If you have ground-truth polygons, field survey points, or a coarse existing map, you can train a similar classifier and produce a wall-to-wall map for your own region of interest.

Change detection: Spotting what shifted

Because Studio can generate embeddings at any temporal resolution (monthly through annual), you can compare two time periods directly to identify where surface conditions have changed. Below, we computed monthly Sentinel-2 embeddings for the same region in September 2023 and September 2024 and measured per-pixel cosine distance. The Park Fire (July-September 2024) burn scar in Butte County, California lights up immediately.

No labels or training required—just two embedding COGs and a few lines of Python.

Unsupervised exploration: Seeing what the model sees

Sometimes you have no query location or reference labels. You just want to understand what structure exists in the embeddings. Principal Component Analysis (PCA) is a clean way to do this: reduce to three dimensions, map to R/G/B, and display as a false-color image. Similar embeddings get similar colors automatically.

Flevoland, in the Netherlands, is a reclaimed polder landscape with a regular grid of agricultural parcels. The PCA false-color image reproduces those boundaries with high fidelity. Different crop types, water bodies, and urban areas each get distinct hues. The embedding has internalized landscape structure without ever being told what a parcel or crop is.

This kind of unsupervised view is a quick way to see what structure the model has picked up across your area of interest.

From export to insight

Similarity search, few-shot segmentation, change detection, and PCA exploration are simple operations on standard raster data that run in seconds.
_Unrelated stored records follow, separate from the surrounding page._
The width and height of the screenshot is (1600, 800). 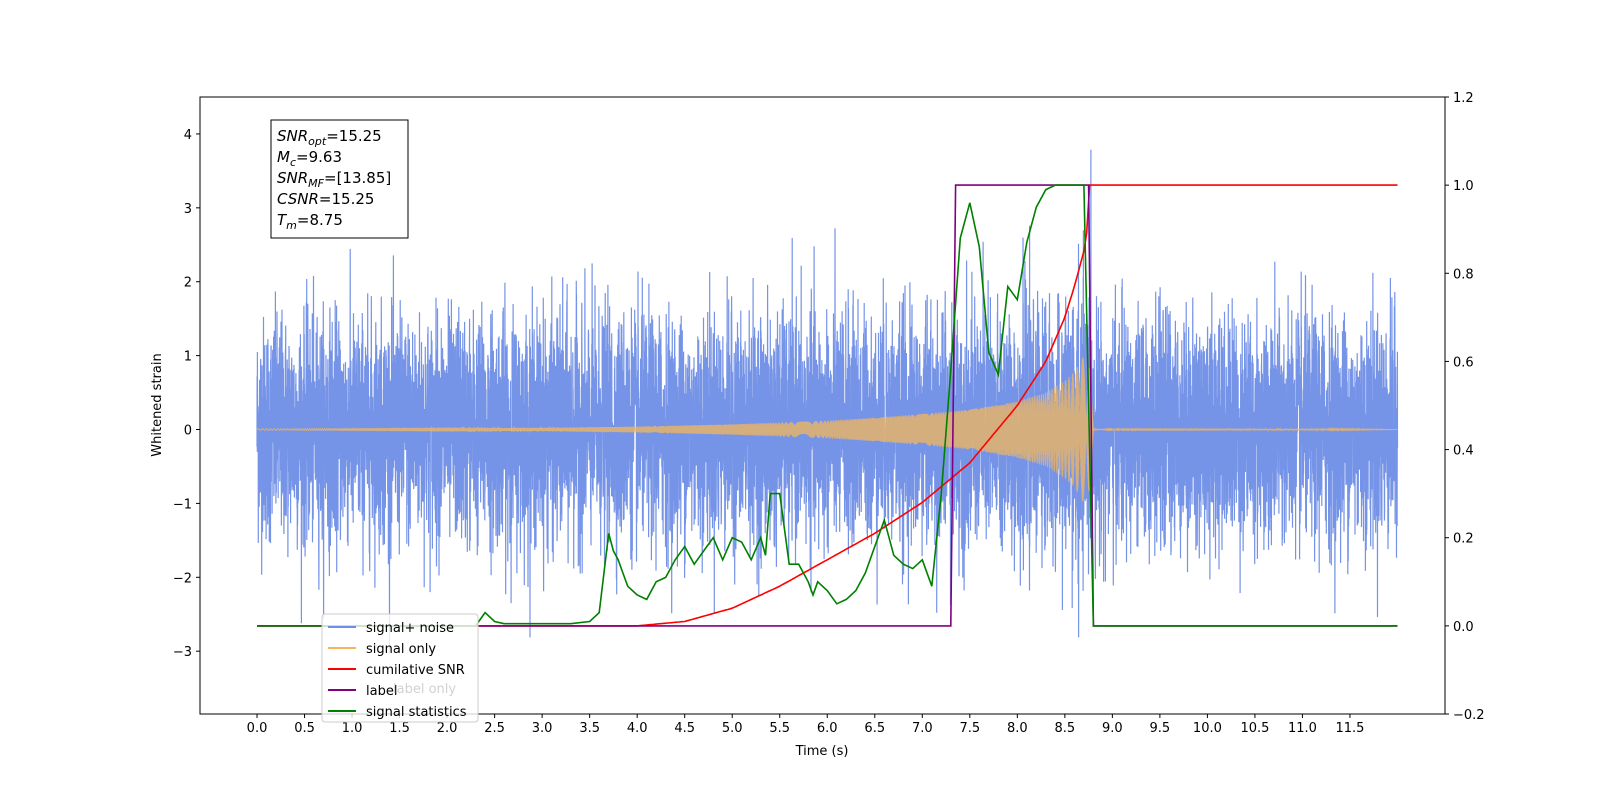 What do you see at coordinates (494, 728) in the screenshot?
I see `x-tick-label: 2.5` at bounding box center [494, 728]. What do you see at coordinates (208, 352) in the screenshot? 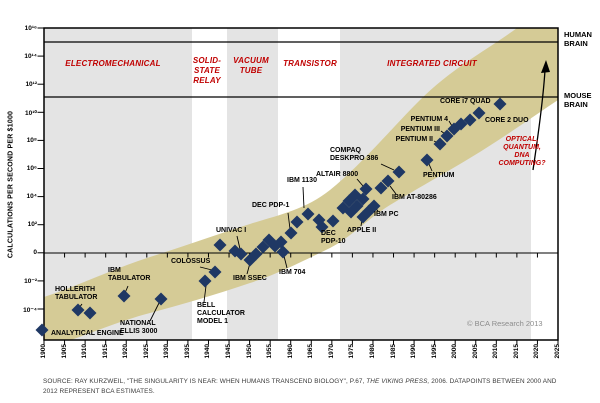
I see `x-axis-year-label: 1940` at bounding box center [208, 352].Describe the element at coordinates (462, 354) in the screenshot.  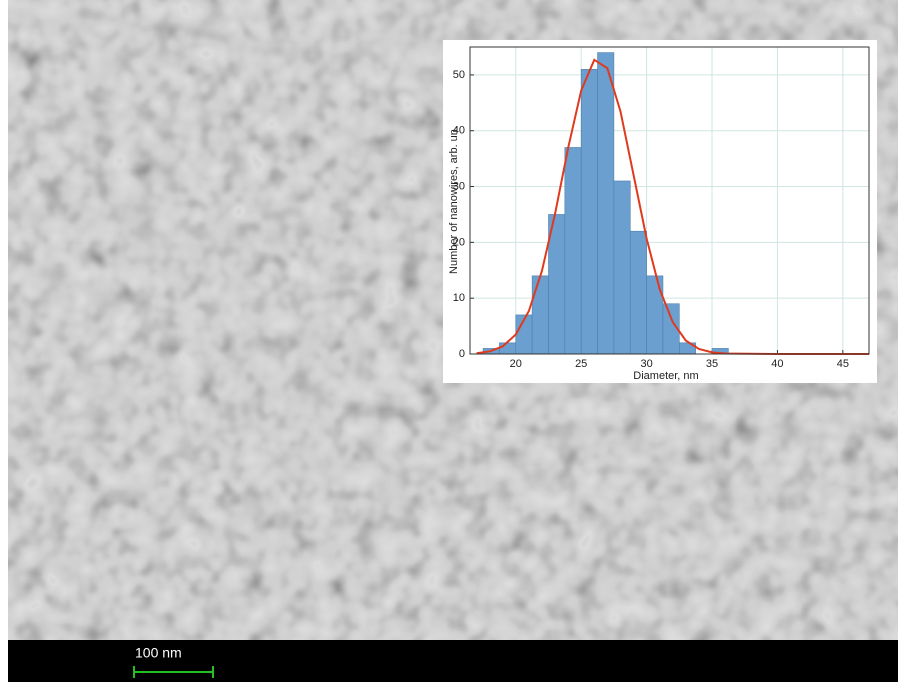
I see `y-tick-label: 0` at that location.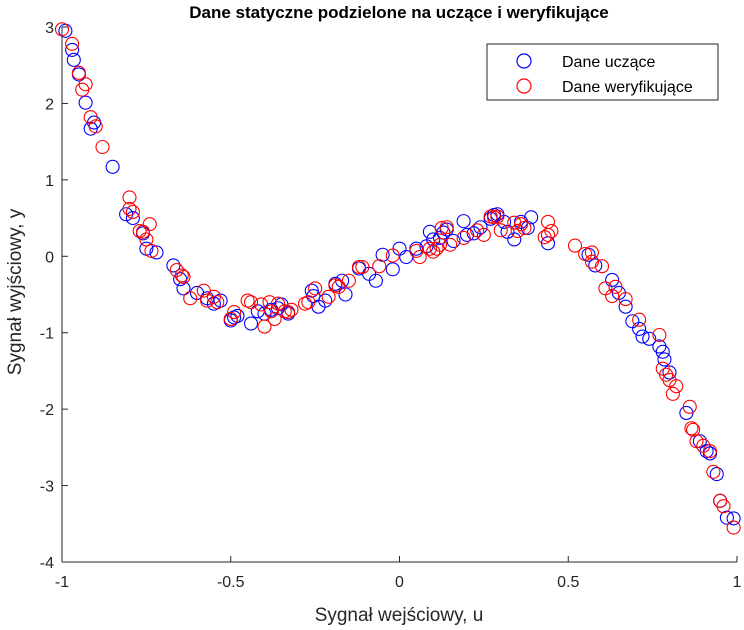  Describe the element at coordinates (50, 182) in the screenshot. I see `y-tick-label: 1` at that location.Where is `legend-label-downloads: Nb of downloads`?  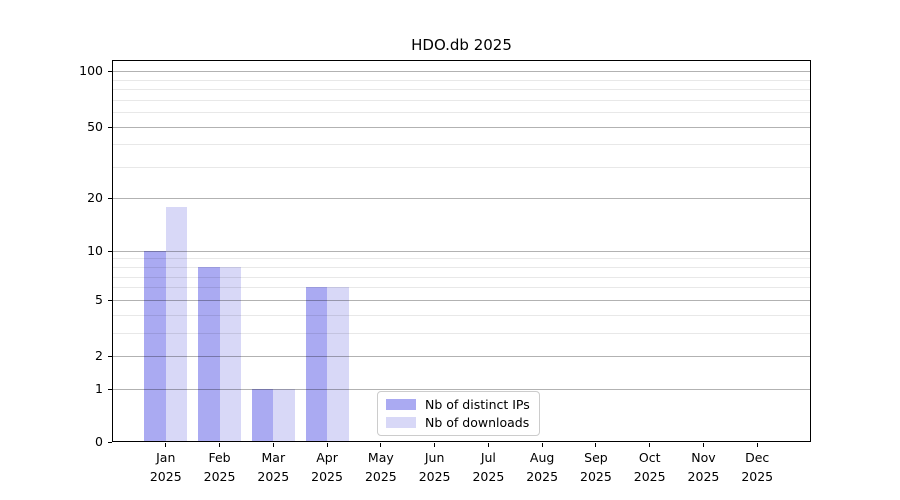
legend-label-downloads: Nb of downloads is located at coordinates (478, 422).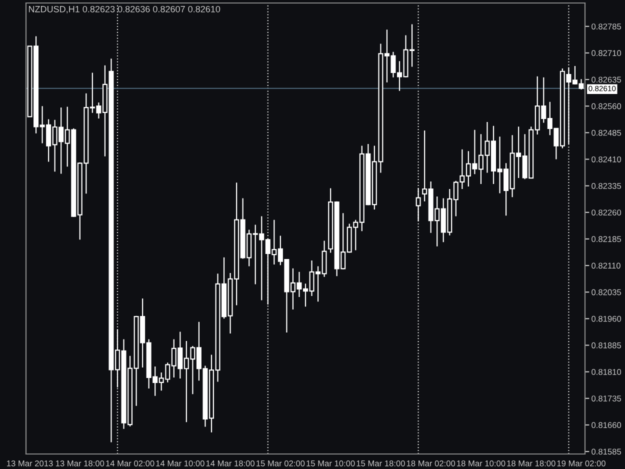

The power comes from the embeddings: learned representations that compress earth observation data into vectors capturing rich information about each location from many sensors and millions of training examples.

Custom embedding exports are available now. Create a project, configure an embeddings model, and compute your embeddings. The exported GeoTIFF works with any geospatial tool: QGIS, GDAL, rasterio, or your own scripts. For end-to-end code reproducing the examples in this post, see the embeddings tutorial, which includes working code for similarity search, few-shot segmentation, change detection, and PCA visualization. To get hands-on without any local setup, try the Colab notebook.

Going further: fine-tuning

The examples in this post all use frozen embeddings with no task-specific training. Embeddings are a great entry point for leveraging OlmoEarth: they enable fast, cost-effective generation of results, work well in resource-constrained environments, and are easy to share. For applications that require higher performance, OlmoEarth Studio also supports SFT, training a task-specific model head on your own labels, which typically outperforms linear probes on frozen features.

Limitations

While we are always working to improve our pretraining approaches, it's important to check the quality of the embeddings for your use case using some of the techniques described above. Performance also depends on the quality of the input imagery—persistent cloud cover, atmospheric artifacts, or missing observations in the composite period can affect the resulting vectors.